The reformist era in Iran, in the original sense envisioned by the followers of Khatami since 1997, has come to an end, even though it might take some time to realize what has happened. The ideals of how to achieve reforms are changing, and moving more so than ever away from the state into society. The idea to effect change through elections, i.e. through the legal procedures made possible by the normal functioning of the state, was essential to the rise of the Green Movement. When people’s votes were stolen, they protested and chanted ‘Where is my vote?’, meaning that they were ready and willing to achieve reform through legal means. Today, with Mousavi imprisoned in his own house, and continuous death threats aimed at him and Karroubi in the highest echelons of the Islamic Republic, let alone the continuous and massive crackdown on dissent, a too legalistic understanding of achieving change in Iran does not make much practical sense. Rather than effecting change through pragmatic cooperation with the state, resistance to the state has become the only alternative, and the word revolution is making a comeback. Hannah Arendt offers an understanding of civil disobedience, and revolutionary civil disobedience, that is useful for interpreting the Iranian case today.

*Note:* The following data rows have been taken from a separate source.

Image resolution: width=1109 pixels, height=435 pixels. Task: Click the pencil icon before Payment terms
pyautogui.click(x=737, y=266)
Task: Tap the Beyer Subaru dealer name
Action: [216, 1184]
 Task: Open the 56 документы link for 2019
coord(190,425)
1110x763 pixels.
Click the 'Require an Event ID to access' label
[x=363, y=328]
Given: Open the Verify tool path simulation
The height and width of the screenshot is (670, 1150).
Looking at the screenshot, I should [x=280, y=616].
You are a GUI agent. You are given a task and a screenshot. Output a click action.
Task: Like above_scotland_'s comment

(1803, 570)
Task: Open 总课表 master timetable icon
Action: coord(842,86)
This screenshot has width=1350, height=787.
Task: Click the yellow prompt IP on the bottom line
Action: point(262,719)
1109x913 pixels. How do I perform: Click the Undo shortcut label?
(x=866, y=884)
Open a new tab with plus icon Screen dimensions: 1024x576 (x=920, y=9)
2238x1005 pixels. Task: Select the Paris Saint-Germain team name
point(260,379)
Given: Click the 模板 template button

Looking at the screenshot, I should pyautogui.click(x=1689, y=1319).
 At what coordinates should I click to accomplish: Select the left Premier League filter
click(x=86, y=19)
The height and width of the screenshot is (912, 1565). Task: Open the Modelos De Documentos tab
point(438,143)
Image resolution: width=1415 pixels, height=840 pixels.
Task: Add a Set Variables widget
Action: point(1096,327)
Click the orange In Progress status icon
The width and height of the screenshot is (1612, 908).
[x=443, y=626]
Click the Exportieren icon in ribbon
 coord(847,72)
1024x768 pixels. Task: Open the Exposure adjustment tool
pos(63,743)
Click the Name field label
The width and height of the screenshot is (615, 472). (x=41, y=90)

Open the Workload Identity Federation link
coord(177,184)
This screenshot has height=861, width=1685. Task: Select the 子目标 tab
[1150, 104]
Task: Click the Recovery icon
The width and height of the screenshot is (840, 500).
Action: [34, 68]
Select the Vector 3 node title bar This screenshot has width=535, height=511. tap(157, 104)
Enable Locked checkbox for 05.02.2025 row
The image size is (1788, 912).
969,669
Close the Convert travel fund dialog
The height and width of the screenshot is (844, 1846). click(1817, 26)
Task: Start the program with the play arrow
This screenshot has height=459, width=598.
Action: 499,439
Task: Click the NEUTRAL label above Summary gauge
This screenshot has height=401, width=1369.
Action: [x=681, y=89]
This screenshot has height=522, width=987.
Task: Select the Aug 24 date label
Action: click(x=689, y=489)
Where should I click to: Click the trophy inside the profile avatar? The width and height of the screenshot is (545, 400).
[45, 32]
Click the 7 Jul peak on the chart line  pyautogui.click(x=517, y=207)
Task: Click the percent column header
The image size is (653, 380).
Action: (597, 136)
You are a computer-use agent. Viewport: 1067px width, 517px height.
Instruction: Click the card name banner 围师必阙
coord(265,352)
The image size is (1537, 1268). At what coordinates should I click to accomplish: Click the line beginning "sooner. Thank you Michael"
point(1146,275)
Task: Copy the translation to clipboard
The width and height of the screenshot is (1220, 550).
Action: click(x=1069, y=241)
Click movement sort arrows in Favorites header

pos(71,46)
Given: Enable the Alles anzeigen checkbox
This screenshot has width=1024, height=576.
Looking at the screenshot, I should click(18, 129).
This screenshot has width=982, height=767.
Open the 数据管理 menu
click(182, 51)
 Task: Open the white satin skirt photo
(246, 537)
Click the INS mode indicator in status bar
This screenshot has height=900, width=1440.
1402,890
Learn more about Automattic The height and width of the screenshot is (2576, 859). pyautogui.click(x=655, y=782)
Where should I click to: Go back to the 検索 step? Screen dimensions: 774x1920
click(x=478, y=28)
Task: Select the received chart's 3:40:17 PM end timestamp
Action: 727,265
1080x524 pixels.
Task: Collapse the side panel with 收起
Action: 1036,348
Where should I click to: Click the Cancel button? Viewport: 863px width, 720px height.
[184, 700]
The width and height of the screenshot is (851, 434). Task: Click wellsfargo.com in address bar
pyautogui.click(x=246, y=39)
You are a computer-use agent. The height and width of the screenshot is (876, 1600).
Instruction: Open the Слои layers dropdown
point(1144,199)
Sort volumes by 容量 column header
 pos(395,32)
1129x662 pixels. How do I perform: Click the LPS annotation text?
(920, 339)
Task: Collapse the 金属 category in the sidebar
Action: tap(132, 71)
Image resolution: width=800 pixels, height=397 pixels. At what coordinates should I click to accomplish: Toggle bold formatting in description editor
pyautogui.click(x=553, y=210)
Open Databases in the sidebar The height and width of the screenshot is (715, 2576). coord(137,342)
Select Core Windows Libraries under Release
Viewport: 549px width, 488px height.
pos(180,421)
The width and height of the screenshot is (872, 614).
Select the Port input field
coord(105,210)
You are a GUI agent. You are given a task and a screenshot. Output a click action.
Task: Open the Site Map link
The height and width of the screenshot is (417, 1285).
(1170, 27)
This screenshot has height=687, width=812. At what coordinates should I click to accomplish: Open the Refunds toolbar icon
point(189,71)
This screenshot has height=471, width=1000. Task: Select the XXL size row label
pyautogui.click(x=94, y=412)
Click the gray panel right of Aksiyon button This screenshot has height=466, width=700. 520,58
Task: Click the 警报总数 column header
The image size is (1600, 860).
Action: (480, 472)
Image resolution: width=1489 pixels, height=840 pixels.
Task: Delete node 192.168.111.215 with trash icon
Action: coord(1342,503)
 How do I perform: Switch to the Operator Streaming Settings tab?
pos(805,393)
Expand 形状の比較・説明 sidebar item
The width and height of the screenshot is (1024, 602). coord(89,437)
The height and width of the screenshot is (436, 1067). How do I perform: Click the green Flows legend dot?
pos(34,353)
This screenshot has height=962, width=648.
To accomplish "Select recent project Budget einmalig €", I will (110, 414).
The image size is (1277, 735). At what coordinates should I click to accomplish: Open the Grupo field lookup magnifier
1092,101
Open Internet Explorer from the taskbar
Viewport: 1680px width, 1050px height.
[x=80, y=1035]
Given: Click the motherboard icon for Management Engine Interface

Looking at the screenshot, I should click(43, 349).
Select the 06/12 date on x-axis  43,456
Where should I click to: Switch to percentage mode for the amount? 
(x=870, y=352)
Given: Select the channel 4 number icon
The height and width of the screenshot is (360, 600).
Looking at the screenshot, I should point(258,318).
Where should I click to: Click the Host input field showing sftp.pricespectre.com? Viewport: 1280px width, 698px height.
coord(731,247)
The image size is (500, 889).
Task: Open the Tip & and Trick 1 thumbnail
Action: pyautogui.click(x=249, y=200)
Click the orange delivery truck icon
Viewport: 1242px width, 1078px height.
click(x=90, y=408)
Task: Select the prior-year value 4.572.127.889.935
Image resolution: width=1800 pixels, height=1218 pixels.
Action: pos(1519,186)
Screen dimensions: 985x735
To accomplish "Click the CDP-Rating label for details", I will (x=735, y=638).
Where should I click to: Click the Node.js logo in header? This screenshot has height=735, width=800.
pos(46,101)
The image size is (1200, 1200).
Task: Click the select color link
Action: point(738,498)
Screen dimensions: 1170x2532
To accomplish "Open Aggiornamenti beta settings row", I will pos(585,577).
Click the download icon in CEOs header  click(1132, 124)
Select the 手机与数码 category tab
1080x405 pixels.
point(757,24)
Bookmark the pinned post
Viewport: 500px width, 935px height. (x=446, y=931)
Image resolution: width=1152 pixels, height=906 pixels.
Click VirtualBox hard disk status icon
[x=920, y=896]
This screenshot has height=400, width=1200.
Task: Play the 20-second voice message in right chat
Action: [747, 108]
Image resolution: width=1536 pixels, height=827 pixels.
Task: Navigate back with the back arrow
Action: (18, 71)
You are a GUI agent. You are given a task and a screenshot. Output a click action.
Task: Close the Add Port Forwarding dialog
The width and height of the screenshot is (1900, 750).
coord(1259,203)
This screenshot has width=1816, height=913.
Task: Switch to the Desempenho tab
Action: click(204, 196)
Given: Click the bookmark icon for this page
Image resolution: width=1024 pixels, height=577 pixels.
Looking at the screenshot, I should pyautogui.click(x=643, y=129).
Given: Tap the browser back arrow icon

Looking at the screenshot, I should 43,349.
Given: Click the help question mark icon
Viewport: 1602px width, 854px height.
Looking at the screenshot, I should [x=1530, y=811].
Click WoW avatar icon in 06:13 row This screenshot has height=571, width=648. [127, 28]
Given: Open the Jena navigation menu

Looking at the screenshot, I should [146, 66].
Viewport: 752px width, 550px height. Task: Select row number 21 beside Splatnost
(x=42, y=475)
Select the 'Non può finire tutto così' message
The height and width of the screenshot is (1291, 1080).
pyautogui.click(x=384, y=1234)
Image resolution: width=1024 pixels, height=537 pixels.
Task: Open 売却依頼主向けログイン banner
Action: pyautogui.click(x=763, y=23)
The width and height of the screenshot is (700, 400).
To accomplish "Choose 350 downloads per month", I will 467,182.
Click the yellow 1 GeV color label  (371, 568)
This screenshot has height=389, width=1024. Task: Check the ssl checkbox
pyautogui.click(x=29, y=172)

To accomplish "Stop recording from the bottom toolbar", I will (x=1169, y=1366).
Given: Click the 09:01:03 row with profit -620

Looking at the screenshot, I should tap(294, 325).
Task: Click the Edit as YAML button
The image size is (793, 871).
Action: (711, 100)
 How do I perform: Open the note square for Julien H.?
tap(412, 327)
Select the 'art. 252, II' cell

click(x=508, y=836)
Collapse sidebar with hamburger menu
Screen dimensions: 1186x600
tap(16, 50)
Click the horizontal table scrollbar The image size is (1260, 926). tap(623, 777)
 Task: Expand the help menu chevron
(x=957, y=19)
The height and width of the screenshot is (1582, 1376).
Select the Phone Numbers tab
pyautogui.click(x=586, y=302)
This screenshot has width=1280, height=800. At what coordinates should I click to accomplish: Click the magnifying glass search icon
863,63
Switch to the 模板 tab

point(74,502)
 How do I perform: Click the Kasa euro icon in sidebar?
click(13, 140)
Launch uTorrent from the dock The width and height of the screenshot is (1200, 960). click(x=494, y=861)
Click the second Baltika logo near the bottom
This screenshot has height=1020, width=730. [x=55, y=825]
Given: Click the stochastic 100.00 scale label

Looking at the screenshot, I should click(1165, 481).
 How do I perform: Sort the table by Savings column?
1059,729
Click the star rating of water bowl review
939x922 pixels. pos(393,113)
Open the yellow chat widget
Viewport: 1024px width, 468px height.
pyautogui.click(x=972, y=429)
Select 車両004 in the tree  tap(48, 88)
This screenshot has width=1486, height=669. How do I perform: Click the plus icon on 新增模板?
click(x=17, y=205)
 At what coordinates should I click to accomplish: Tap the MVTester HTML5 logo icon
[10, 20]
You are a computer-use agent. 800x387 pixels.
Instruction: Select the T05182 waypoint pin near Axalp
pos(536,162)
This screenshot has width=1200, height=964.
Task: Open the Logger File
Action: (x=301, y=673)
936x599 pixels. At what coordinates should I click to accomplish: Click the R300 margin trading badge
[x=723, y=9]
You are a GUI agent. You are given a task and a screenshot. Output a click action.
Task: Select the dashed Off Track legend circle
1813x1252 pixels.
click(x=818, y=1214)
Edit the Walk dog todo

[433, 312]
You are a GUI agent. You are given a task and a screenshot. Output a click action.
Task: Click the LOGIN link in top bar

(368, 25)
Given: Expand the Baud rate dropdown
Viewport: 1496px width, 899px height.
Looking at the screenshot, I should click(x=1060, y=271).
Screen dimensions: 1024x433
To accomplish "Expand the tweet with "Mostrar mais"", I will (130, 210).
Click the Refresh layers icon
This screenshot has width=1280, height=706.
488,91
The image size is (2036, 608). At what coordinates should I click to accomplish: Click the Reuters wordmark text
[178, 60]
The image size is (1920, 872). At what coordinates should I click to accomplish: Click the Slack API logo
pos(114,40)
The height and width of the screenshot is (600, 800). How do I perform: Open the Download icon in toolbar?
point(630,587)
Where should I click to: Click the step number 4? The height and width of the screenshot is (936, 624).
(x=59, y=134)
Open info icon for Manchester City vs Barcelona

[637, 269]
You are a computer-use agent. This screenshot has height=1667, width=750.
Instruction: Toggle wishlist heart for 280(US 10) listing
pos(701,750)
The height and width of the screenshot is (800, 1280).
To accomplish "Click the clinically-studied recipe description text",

Iranian protesters asking Ahmadinejad ‘Are we dirt and dust?’

The public character of civil disobedience

Arendt’s essay ‘Civil Disobedience’, written in the context of the civil rights movement in the USA and the Vietnam War, made me realize that the Green Movement is not based on a plurality of conscientious objectors. The conscientious objector is the one who, because of private moral beliefs, cannot continue to do something. He is the Basij militia member who cannot stand the torture of fellow citizens, and cannot live with himself if he obeys orders and group pressure. He feels that his being Islamic means that it is the higher law of God that he should choose to obey rather than his peers. The rules of conscience are, as Arendt says, entirely negative. They don’t tell the Basij member what to do, but what he should refrain from doing. “Don’t do wrong, for then you will have to live together with a wrongdoer” (CR: 63).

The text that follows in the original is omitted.